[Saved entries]
** begin **
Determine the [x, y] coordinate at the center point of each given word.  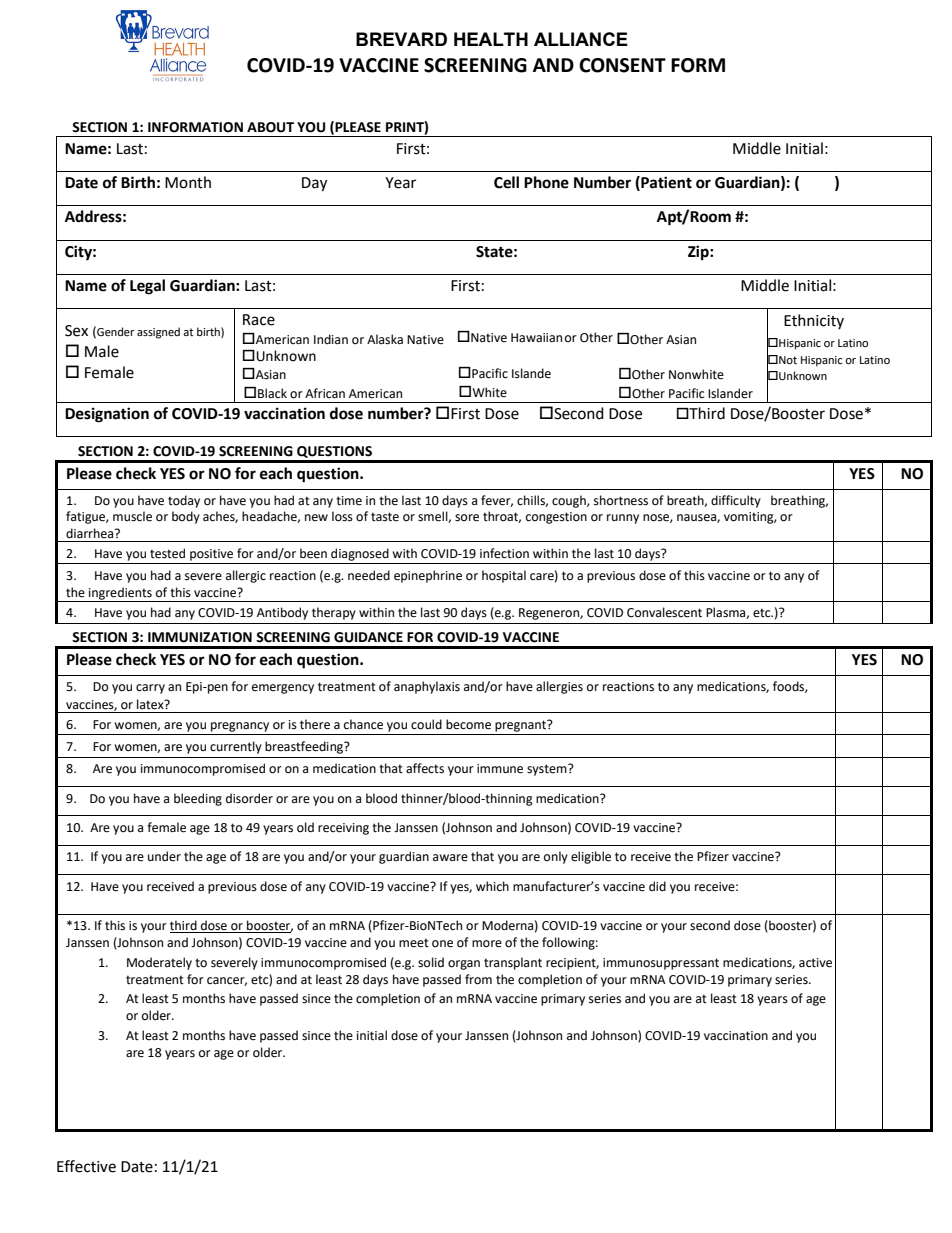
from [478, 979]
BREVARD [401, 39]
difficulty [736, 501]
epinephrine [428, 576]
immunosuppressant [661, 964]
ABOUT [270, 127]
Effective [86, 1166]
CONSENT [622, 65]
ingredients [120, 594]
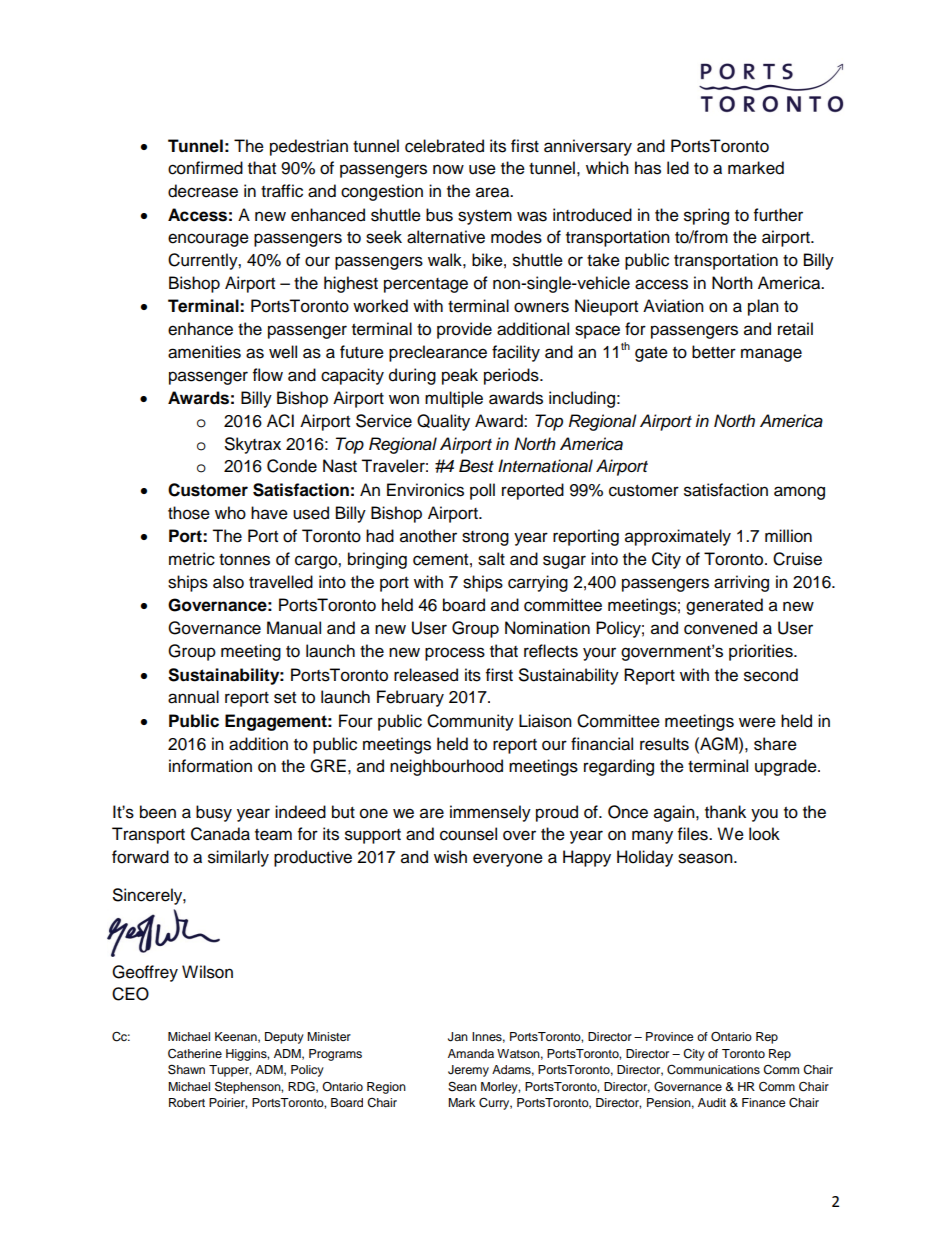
** end **
Can you copy all of the material above word for word, leaving out the pictures?

# Complete response
Determine the [x, y] coordinate at the center point of each given word.  
from [478, 979]
BREVARD [401, 39]
difficulty [736, 501]
epinephrine [428, 576]
immunosuppressant [661, 964]
ABOUT [270, 127]
Effective [86, 1166]
CONSENT [622, 65]
ingredients [120, 594]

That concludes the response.